La loro quasi inevitabile omogeneizzazione è il prezzo pagato in termini
figurativi. I non-luoghi sono identici a Milano, a New York, a Londra o a
Hong Hong. Monotonia, noia? Tutt’altro. Agli utenti non interessa se i centri
commerciali sono tutti uguali. Anzi apprezzano – lo dimostra il successo
della formula del franchising – la ripetizione delle infinite strutture così
simili tra di loro. L’utente sa, infatti, che troverà in qualsiasi città la catena
dei suoi ristoranti preferiti o il suo albergo, e sarà certo degli standard di
servizio a lui offerti. Similmente sa che qualunque aeroporto o autostrada
vale un’altra sia che si trovi a Palermo o a Montreal.
Simili a se stessi, eppure diversi: ecco un altro paradosso dei non-luoghi.
Entriamo in un grande centro commerciale: troveremo la cucina cinese,
italiana, francese, tunisina, il negozio danese, americano, giapponese.
Ognuno con un proprio stile.
C’è un film di Woody Allen ambientato in un grande centro commerciale. I
protagonisti passano da un ristorante giapponese a un negozio di articoli
indiani, a uno spettacolo di intrattenimento. La macchina da presa non esce
dal centro commerciale e non ce n’è bisogno: in fondo il mondo con le sue
diversità è tutto racchiuso lì. D’altra parte, i giri turistici, non offrono
molto di più. Anzi, i più grandi centri commerciali hanno la capacità di
attrazione di una località turistica di grande prestigio. Per andare al Mall
of America, il più grande degli USA, alcuni tra i suoi 40.000.000 di
visitatori annui prendono l’aereo e i giapponesi lo includono all’interno dei
loro circuiti turistici. La Northwest Airlines offre viaggi a prezzi scontati
e ogni anno arrivano circa 5.000 autobus da tutti gli Stati Uniti. Si va a
questo centro commerciale con la stessa religiosa devozione con cui i
Cattolici vanno in Vaticano, i Musulmani alla Mecca, i giocatori di azzardo a
Las Vegas, i bambini a Disneyland.
Dal viaggio come esperienza della conoscenza, la società contemporanea è
arrivata al viaggio come concatenamento di diapositive, ossia di immagini
frammentarie e tipiche.
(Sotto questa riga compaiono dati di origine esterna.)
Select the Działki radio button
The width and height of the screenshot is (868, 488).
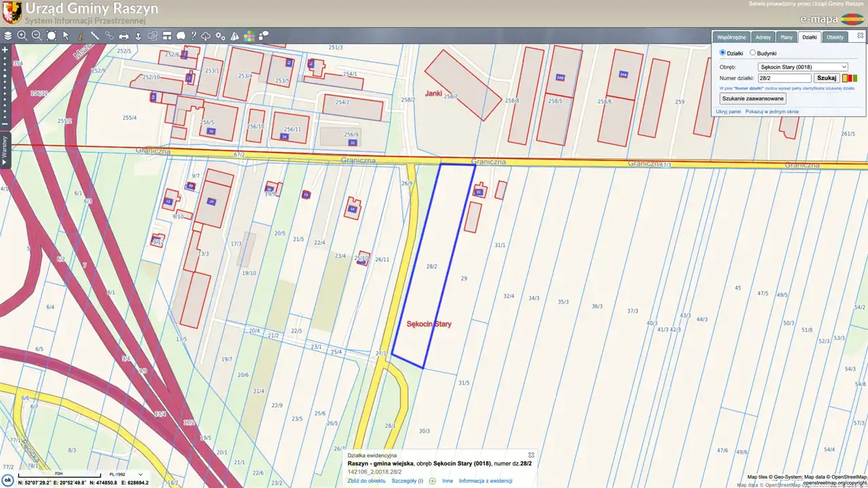(x=722, y=53)
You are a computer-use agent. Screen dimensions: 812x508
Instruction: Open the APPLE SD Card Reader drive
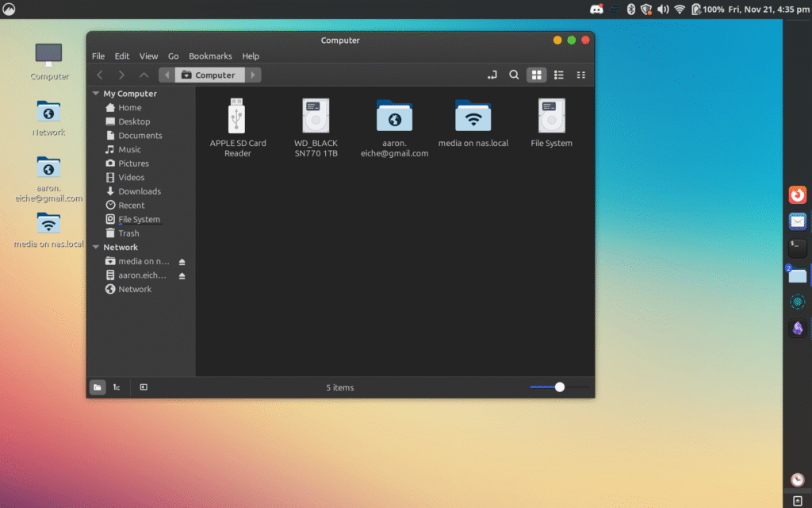pyautogui.click(x=237, y=117)
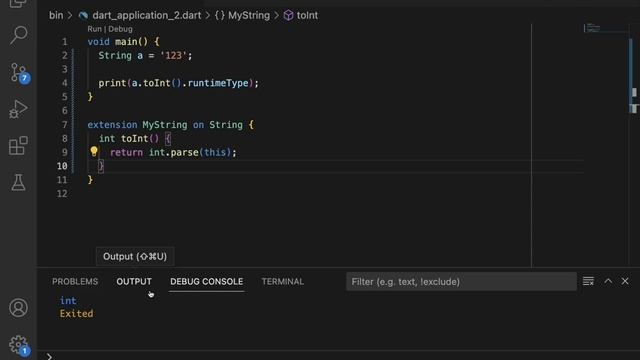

Ma se il mondo è ridotto al tipico, non è, in fondo,
difficile estrarre i caratteri essenziali e portarli direttamente a domicilio.
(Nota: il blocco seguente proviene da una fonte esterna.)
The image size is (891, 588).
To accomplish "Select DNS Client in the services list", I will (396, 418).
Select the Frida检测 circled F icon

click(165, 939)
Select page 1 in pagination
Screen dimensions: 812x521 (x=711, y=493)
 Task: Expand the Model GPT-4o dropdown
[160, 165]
I giapponesi, per esempio, hanno ricostruito al chiuso una oasi hawaiana e
una località sciistica alpina e le hanno proposte ad un pubblico entusiasta
che così con certezza può programmare le proprie vacanze, sapendo che
non saranno rovinate da impreviste condizioni climatiche. In una società del
futuro – ipotizza un regista di film di fantascienza- non occorrerà più
viaggiare perché riusciremo a comprarci il ricordo di essere già andati nei
luoghi prescelti.
D’altronde noi europei che tanto storciamo il naso di fronte al potere
devastante del tipico che caratterizza i non luoghi non ci accorgiamo, che
nonostante le nostre Soprintendenze imbalsamatrici, abbiamo permesso
una simile omologazione di tutti i centri storici delle nostre città. A Londra,
Parigi, Milano o a Roma si passeggia nello stesso modo: identici i negozi, i
mimi, i venditori di cibaglie, le macchine per il cambio di valuta, il senso di
solitudine. Per sentirci in un contesto sociale – nota Augè- non ci rimane
che guardare lo spettacolo degli altri che camminano e, a loro volta, ci
osservano: uno spettacolo dove attori e spettatori si confondono in un
reciproco e continuo scambio delle parti.
Nello stesso tempo, le nostre città “si trasformano in musei (monumenti
intonacati, esposti, illuminati, settori riservati e isole pedonali) proprio
mentre tangenziali, autostrade, treni ad alta velocità e strade a
scorrimento veloce le aggirano”.
Il non-luogo sarà per molto tempo, forse per sempre, la nostra casa.
In questo eterno tempo presente che vive lo scompenso di ogni futuro ci
siamo persi nel non-luogo che appunto non suggerisce alcuna direzione. I
non-luoghi sono spazi di anonimato e sono diventati la nostra nuova forma
di comunicazione, in cui, paradossalmente, non abbiamo nulla da dire e
soprattutto non sappiamo dove andare.